Given problem => From the line with "This screenshot has" up to and including the line with "Action: click(165, 443)", change "comparison list" to "dropdown" and leave everything else as it is. Write out only those rows and leave out the pictures.

Recorded data =>
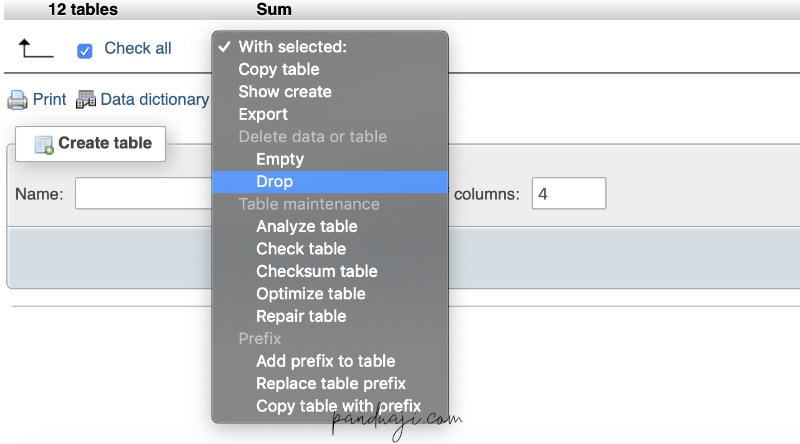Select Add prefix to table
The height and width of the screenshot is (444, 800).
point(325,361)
...
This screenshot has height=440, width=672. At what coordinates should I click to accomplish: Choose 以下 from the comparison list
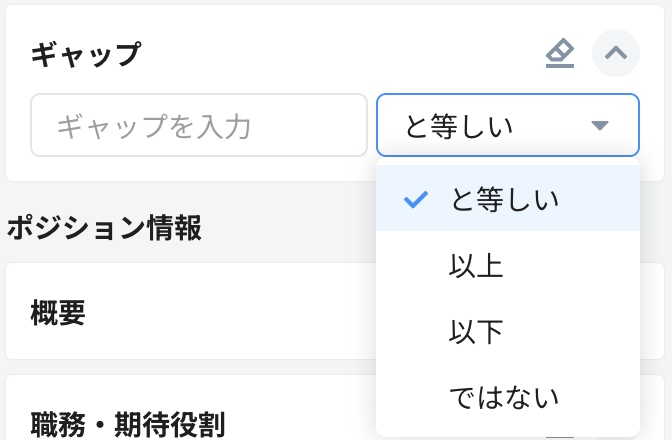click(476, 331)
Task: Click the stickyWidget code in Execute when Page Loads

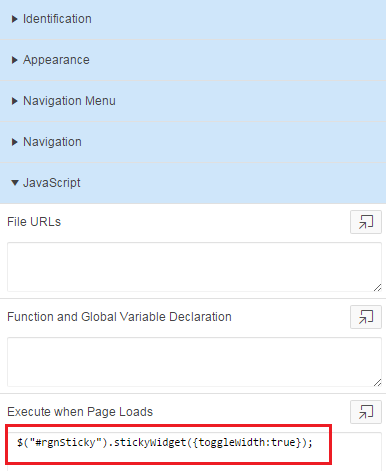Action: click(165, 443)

Full response =>
This screenshot has height=440, width=672. At what coordinates should I click to accomplish: Choose 以下 from the dropdown
click(476, 331)
Task: Click the stickyWidget code in Execute when Page Loads

Action: click(165, 443)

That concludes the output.